Some of which might be markedly cheaper than the new instances of the old technologies that have also been funded. Which is rather what Goldman is saying. We’re in the middle of – perhaps just passing the peak of – a vast investment boom in lithium supply. It’s possible – as I’ve been saying – that such new production might outstrip new demand and so lithium prices will decline despite the significant rise in that demand.

So, say that Vulcan succeeds (and that’s just one example of many attempts to capture lithium from geothermal sources) then perhaps some of the hard rock, spodumene, mines with their inherently higher costs aren’t going to work out? After all, this did happen with the last lithium boom. A perfectly decent spodumene mine, actually in operation but with the wrong capital structure, went bust for Altura.

It really is possible for demand to expand mightily and for supply to do so even more thus driving down the price. Which spells doom for the marginal miners funded in the throws of the investment boom chasing that expanded demand. Overall, at a societal level, this is why free market capitalism works of course, but for us trying to make decisions within the system, it poses a bit of a problem. We’ve got to try and decide which of the new projects to back.

Atlantic Lithium (OTCPK:ALLIF)

Atlantic is now, at $300 million and change, a little large to be really describing it as a junior miner. On the other hand, they’re not producing as yet, so they do fit into the technical description.

First, obviously, there has to be something to mine and Atlantic has that at Ewoyaa. They’ve spodumene, in quantity, at concentration. The next stages – how to mine, to concentrate and ship – are all known technologies.

If they need capital, they’re backed by Piedmont Lithium, they seem fully funded for current plans anyway. They’ll have no problem with a spodumene concentrate processor.

That seems a pretty brief overview, but this is rather my point here. There’s no doubt that Atlantic – well, no doubt in my mind – can produce a lithium concentrate at volume from their West African operations. Their exploration of other, similar, deposits seems to be going well. These are just not areas I am or would worry about. They’re fine, they’re solid.

‘But’

Which is where the but comes in. Having decided – as I have – that there’s a mine there, the capital to produce is available and so on, the last thing is, well, what’s the price going to be of the product? And that’s where we come back to that Goldman Sachs report, my worries about the overall market. To say it again, Altura did go bust.

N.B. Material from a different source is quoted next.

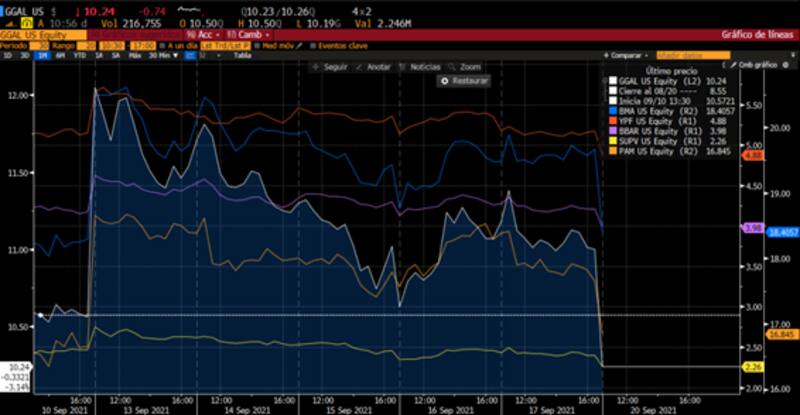Click the Seguir crosshair tool
The image size is (800, 415).
[x=332, y=66]
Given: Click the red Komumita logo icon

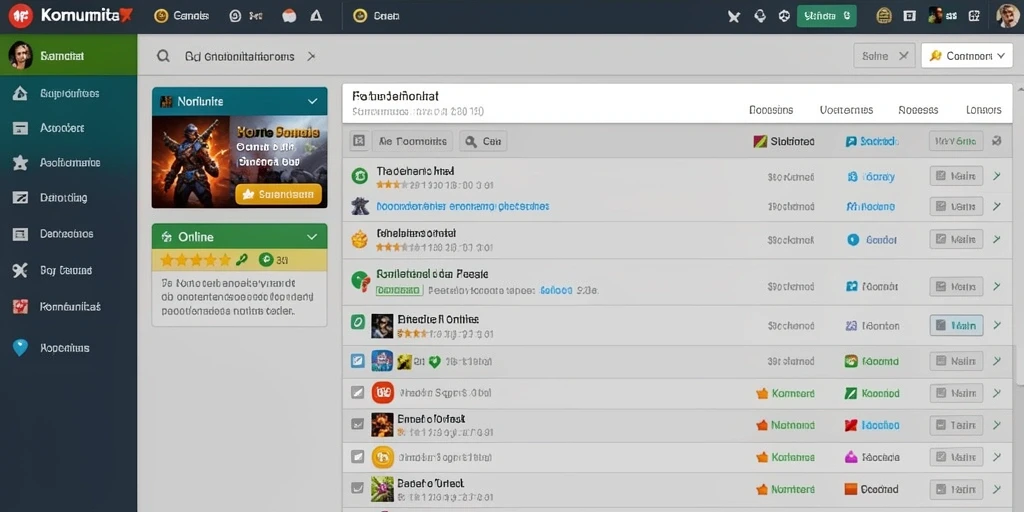Looking at the screenshot, I should (20, 15).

We’ve traditionally had two lithium producing techs. From brines and from spodumene. The second is inherently higher cost than the first. Now we’ve a third player, the use of modern membrane technologies to extract from geothermal (and desalination plants are looking likely too) and so on. I expect this third tech to slot in between the other two in our cost spectrum.

This leaves hard rock mining, spodumene, as the highest cost lithium source. The marginal production. The one that suffers most from any oversupply and thus lower market prices.

Which is where I am with Atlantic Lithium.

My view

If you think that lithium isn’t going to go into oversupply then Atlantic is a perfectly good place to invest on that basis. There’s some gearing here – there always is in a mine in development – so good and high prices when they come to market will produce substantial capital appreciation.

My worry is only that I’m deeply unsure – to the point of thinking that there will be oversupply – that prices are going to hold up.

So, make your choices on that basis

The investor view

As I say, Atlantic is a perfectly reasonable lithium miner well down the development path. Think that the lithium price is going to hold up then it’s a nice buy for a long-term hold. Worry as I do about prices and oversupply then it’s not. But that’s the background macro analysis that has to be done.